▶ [ARBEITSAUFTRÄGE]
a. Kopieren Sie aus dem Textauszug zur Neuen Sachlichkeit wortgetreu den Abschnitt, der mit „Als Mitte 1925“ beginnt und sich bis einschließlich „prägnanten Werken vertreten.“ erstreckt.
b. Erläutern Sie anhand des Textauszugs zur Neuen Sachlichkeit, weshalb Hartlaub Max Beckmann in seiner Ausstellung von 1925 mit vierzehn Gemälden vorstellte.
c. Beantworten Sie mithilfe des Textauszugs zur Neuen Sachlichkeit die folgenden Fragen:
(i) Mit wie vielen Werken ist Beckmann in der Jubiläumsschau der Kunsthalle Mannheim vertreten?
(ii) Für welchen Betrag erwarb die Kunsthalle Mannheim 1919 das Gemälde „Christus und die Sünderin“?
(iii) Zu welchem Museum gehört dieses Gemälde heute?

▶ [TEXTAUSZUG]
· · · · ·
Klare Konturen in schwierigen Zeiten



Max Beckmann, Christus und die Sünderin, 1917

Max Beckmann, Christus und die Sünderin, 1917

Als Mitte 1925 der Mannheimer Kunsthallendirektor Gustav Friedrich Hartlaub die bahnbrechende Ausstellung „Die Neue Sachlichkeit. Deutsche Malerei seit dem Expressionismus“ präsentierte und damit einer aktuellen Strömung einen einprägsamen Namen verlieh, rückte er pointiert Gemälde von Max Beckmann in den Fokus. Hartlaub war bei seinem Ansinnen, signifikante Zeiterscheinungen aufzuspüren, zum Schluss gekommen, Beckmann als größten lebenden Maler zu klassifizieren und ihn daher mit vierzehn Gemälden umfassend vorzustellen. Dazu billigte er ihm das Talent zu, diverse Varianten der Neuen Sachlichkeit zu verschmelzen, obgleich dessen Zugehörigkeit zu dieser Strömung in der Fachwelt umstritten war. Auch jetzt nach 100 Jahren ist der Maler in der Jubiläumsschau der Kunsthalle Mannheim mit sieben prägnanten Werken vertreten.


Im Auftaktsaal hat Kuratorin Inge Herold Beckmanns noch stark im Expressionismus verhaftetes Gemälde „Christus und die Sünderin“ von 1917 prominent platziert. In einer grauen Farbskala schwungvoll skizziert, tritt der barfüßige Christus mit den Gesichtszügen des Verlegers Reinhard Piper mittig vor die farblich betonte, kniende Sünderin in der Erscheinung von Minna Beckmann-Tube, während sich rechts verächtlich ein Mann abwendet und links drohende Personen zurückgehalten werden. Auch dieses Bild, das die Kunsthalle Mannheim 1919 für 4.000 Reichsmark erworben hatte, hing in der Schau von 1925, fiel aber 1937 der Aktion „Entartete Kunst“ zum Opfer. Heute gehört es zum Bestand des Saint Louis Art Museum. Die meiste Aufmerksamkeit erregte bei Hartlaubs legendärer Schau allerdings das benachbart angeordnete, von George Grosz 1925 geschaffene Porträt des Schriftstellers Max Herrmann-Neiße. In einem ungefilterten Realismus illustrierte Grosz die von einem Buckel gezeichnete, kleinwüchsige Person, zusammengesunken und schwermütig distanziert, zugleich aufmerksam beobachtend. Die Hände als Werkzeuge des Künstlers und Schriftstellers sind besonders ausdrucksstark akzentuiert. Das Bild des Freundes gilt heute als Höhepunkt neusachlicher Porträtmalerei.
· · · · ·
▶ [DATENSÄTZE]
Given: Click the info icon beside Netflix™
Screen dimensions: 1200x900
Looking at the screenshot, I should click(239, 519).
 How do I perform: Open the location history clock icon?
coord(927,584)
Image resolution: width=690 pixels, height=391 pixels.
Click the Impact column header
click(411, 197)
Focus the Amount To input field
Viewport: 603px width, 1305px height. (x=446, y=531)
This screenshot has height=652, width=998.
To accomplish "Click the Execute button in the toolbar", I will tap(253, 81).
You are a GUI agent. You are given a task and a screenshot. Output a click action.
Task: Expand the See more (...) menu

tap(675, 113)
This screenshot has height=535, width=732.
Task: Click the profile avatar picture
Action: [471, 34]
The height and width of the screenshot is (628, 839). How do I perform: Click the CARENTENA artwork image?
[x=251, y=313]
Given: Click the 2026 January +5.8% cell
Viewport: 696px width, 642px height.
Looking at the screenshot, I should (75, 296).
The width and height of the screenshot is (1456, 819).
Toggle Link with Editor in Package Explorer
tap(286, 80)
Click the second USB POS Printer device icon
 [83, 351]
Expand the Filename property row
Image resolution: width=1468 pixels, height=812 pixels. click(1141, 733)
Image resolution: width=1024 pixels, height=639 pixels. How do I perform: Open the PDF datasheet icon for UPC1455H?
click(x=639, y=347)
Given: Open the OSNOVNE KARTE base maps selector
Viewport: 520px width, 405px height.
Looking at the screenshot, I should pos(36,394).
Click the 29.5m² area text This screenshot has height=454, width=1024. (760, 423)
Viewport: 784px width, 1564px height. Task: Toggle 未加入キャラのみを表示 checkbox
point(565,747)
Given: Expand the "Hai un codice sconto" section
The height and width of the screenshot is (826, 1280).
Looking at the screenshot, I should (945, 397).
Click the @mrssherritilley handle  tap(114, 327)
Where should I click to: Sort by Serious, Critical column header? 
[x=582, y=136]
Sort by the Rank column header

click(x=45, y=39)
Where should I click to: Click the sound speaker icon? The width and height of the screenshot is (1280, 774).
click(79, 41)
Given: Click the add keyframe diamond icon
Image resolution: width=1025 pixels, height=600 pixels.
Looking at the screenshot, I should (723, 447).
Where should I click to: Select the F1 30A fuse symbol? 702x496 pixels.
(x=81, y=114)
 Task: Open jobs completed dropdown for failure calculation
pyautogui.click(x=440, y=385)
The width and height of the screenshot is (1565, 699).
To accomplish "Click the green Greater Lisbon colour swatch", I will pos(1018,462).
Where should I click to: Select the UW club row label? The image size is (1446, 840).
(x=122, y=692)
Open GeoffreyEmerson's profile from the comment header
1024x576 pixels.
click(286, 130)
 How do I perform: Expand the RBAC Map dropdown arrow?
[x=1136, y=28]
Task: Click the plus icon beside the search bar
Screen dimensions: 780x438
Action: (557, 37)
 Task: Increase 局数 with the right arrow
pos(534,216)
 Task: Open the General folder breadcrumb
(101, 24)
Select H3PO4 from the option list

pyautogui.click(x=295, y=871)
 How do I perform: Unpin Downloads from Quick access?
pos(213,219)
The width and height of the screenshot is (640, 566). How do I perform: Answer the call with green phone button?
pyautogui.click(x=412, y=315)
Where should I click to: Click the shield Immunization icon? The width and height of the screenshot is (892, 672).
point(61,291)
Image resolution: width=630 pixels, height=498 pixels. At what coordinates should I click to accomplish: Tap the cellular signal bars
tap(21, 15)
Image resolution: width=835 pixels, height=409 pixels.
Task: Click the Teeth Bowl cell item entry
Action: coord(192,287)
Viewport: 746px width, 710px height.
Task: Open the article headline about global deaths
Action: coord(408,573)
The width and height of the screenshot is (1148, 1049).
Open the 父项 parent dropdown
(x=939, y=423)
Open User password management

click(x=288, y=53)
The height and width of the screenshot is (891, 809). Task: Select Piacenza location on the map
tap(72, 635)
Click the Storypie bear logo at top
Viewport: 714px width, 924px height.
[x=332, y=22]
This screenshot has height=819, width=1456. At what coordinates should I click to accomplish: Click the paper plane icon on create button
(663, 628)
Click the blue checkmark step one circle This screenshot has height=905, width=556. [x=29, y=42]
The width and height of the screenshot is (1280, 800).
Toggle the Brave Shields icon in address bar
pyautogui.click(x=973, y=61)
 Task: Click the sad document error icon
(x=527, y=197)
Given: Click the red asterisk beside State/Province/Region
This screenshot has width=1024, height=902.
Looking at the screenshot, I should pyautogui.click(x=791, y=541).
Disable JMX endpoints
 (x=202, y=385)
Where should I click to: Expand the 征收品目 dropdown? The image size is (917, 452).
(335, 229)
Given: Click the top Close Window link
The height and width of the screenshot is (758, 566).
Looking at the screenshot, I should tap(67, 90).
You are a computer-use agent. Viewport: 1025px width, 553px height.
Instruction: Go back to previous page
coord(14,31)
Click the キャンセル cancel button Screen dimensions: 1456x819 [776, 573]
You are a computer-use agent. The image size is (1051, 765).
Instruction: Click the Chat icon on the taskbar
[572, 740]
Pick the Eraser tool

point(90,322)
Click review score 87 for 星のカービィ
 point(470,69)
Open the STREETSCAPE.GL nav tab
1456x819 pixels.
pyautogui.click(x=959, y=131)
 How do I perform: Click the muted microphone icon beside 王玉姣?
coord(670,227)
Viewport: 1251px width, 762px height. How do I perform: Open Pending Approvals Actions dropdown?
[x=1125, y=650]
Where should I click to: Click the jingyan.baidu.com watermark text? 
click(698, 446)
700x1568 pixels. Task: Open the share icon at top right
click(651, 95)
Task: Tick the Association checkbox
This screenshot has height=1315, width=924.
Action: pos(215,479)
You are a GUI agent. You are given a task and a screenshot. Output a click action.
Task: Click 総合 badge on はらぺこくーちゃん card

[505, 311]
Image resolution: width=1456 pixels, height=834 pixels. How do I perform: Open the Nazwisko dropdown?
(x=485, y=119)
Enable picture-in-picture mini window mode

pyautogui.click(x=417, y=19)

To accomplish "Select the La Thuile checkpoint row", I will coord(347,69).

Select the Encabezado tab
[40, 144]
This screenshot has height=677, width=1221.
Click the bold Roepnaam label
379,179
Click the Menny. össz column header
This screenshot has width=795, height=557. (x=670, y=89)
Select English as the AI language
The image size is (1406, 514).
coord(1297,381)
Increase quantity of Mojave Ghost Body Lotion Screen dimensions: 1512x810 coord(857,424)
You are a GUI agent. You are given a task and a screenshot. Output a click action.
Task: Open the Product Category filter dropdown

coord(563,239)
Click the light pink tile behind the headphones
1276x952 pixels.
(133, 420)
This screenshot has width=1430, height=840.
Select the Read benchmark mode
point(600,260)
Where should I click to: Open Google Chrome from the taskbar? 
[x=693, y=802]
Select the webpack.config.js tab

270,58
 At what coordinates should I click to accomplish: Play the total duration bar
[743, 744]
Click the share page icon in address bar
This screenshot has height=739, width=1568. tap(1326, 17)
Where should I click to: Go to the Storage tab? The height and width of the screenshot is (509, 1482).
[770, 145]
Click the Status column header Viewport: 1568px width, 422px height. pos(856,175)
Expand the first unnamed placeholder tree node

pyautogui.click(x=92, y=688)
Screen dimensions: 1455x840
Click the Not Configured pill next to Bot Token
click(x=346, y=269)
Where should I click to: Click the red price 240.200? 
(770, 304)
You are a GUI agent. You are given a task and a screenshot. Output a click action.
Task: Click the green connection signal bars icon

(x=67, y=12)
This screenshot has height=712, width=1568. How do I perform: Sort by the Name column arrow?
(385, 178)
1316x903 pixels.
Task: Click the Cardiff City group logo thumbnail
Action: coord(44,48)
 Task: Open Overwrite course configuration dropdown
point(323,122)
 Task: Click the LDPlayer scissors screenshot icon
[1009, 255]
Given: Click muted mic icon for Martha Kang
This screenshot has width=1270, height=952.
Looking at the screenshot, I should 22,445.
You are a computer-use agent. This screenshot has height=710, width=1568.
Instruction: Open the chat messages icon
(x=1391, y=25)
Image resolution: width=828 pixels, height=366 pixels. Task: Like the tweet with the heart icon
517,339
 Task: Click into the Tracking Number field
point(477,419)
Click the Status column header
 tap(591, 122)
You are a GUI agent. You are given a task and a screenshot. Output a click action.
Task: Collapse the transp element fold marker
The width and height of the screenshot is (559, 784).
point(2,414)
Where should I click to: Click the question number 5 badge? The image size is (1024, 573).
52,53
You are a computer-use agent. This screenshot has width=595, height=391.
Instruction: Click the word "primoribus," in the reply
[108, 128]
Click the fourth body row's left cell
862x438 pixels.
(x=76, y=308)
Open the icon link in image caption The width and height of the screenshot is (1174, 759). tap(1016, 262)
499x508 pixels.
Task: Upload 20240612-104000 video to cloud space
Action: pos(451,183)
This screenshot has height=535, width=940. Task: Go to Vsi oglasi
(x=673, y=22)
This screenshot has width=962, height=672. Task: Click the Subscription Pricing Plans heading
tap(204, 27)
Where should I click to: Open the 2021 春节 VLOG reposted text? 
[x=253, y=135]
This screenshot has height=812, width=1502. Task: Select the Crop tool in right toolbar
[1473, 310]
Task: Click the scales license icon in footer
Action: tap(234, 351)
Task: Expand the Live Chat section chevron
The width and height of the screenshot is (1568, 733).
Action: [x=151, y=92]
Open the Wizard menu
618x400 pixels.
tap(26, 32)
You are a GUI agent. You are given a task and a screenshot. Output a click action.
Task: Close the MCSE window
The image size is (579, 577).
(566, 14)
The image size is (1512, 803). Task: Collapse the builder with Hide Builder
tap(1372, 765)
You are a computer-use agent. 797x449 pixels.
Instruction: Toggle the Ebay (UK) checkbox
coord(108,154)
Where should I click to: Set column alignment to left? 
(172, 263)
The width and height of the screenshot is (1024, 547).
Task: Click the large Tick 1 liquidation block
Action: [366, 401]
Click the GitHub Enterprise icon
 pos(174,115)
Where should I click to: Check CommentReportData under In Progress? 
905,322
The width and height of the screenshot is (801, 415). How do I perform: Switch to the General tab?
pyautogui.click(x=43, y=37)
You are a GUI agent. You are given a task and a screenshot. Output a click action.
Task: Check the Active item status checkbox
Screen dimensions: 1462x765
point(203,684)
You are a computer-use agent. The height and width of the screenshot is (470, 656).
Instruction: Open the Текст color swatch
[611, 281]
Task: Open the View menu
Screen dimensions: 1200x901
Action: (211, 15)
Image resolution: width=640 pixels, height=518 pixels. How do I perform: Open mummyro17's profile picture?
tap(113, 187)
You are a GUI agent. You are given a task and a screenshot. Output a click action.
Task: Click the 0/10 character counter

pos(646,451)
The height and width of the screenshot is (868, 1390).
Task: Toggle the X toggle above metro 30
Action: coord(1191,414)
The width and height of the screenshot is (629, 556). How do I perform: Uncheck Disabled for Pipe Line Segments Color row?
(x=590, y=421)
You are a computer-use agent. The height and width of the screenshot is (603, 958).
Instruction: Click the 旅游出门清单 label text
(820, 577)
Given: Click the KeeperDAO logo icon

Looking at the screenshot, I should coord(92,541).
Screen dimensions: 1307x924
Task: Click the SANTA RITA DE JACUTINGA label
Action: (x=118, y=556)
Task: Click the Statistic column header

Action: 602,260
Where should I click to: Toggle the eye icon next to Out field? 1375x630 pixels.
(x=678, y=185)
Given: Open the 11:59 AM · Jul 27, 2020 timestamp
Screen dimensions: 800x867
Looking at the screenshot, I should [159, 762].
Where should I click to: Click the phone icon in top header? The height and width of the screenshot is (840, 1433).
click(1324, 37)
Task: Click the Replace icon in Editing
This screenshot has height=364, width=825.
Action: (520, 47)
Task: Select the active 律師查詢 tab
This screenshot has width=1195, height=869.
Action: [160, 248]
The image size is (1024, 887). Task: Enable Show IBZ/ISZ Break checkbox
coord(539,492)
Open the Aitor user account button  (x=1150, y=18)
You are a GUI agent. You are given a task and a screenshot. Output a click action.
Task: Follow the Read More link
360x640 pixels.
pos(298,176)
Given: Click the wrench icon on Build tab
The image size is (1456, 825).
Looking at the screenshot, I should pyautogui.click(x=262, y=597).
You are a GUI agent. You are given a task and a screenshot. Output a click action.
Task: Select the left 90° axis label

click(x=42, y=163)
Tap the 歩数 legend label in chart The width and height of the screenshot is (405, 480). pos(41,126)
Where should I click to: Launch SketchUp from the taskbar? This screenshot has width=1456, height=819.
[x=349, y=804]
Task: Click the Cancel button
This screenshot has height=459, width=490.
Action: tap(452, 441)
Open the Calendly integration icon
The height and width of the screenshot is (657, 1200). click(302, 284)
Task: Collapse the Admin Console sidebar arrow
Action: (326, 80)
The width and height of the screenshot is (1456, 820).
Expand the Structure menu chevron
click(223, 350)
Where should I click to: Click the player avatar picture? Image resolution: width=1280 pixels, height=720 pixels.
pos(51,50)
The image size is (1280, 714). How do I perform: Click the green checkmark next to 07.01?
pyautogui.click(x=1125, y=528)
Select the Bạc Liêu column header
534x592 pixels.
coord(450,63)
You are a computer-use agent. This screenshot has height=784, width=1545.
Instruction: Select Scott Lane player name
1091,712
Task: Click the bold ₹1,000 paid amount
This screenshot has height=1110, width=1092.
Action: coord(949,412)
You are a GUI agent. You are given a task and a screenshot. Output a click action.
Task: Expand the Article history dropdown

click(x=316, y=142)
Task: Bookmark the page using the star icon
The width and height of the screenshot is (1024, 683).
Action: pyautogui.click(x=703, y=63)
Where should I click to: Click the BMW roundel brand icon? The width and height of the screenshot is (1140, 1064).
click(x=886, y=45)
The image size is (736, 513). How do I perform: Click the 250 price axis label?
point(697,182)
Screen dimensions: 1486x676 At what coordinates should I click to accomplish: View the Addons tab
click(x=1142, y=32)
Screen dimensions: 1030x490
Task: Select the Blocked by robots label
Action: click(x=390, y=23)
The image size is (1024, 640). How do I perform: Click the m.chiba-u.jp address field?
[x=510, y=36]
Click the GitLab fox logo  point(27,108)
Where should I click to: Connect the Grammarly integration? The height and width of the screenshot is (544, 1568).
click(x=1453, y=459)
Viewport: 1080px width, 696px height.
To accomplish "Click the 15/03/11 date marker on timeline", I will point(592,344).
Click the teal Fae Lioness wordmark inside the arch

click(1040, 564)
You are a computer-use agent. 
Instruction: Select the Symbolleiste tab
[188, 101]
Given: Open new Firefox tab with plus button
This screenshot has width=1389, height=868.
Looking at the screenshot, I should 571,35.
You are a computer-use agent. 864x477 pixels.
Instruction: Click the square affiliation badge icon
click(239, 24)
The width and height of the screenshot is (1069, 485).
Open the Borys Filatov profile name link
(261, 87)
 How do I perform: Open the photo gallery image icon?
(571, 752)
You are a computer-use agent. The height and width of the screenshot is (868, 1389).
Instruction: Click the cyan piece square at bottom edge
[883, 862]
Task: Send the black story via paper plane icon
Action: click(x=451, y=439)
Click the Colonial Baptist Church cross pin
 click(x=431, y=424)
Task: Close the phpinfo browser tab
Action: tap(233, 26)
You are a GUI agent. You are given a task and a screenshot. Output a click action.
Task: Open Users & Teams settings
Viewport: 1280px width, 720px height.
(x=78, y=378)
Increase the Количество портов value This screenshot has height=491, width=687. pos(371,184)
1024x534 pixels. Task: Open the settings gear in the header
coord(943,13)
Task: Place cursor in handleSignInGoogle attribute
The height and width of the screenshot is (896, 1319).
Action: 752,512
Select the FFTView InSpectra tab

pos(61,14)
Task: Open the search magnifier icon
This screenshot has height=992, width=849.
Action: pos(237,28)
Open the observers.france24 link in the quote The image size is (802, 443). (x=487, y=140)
· · · · ·
▶ [LÖSUNGEN JE AUFGABE]
a.
Als Mitte 1925 der Mannheimer Kunsthallendirektor Gustav Friedrich Hartlaub die bahnbrechende Ausstellung „Die Neue Sachlichkeit. Deutsche Malerei seit dem Expressionismus“ präsentierte und damit einer aktuellen Strömung einen einprägsamen Namen verlieh, rückte er pointiert Gemälde von Max Beckmann in den Fokus. Hartlaub war bei seinem Ansinnen, signifikante Zeiterscheinungen aufzuspüren, zum Schluss gekommen, Beckmann als größten lebenden Maler zu klassifizieren und ihn daher mit vierzehn Gemälden umfassend vorzustellen. Dazu billigte er ihm das Talent zu, diverse Varianten der Neuen Sachlichkeit zu verschmelzen, obgleich dessen Zugehörigkeit zu dieser Strömung in der Fachwelt umstritten war. Auch jetzt nach 100 Jahren ist der Maler in der Jubiläumsschau der Kunsthalle Mannheim mit sieben prägnanten Werken vertreten.

b. Hartlaub wollte signifikante Zeiterscheinungen aufspüren und kam dabei zu dem Schluss, Beckmann sei der größte lebende Maler. Daher präsentierte er ihn umfassend mit vierzehn Gemälden.

c.
(i) Mit sieben Werken.
(ii) Für 4.000 Reichsmark.
(iii) Zum Saint Louis Art Museum.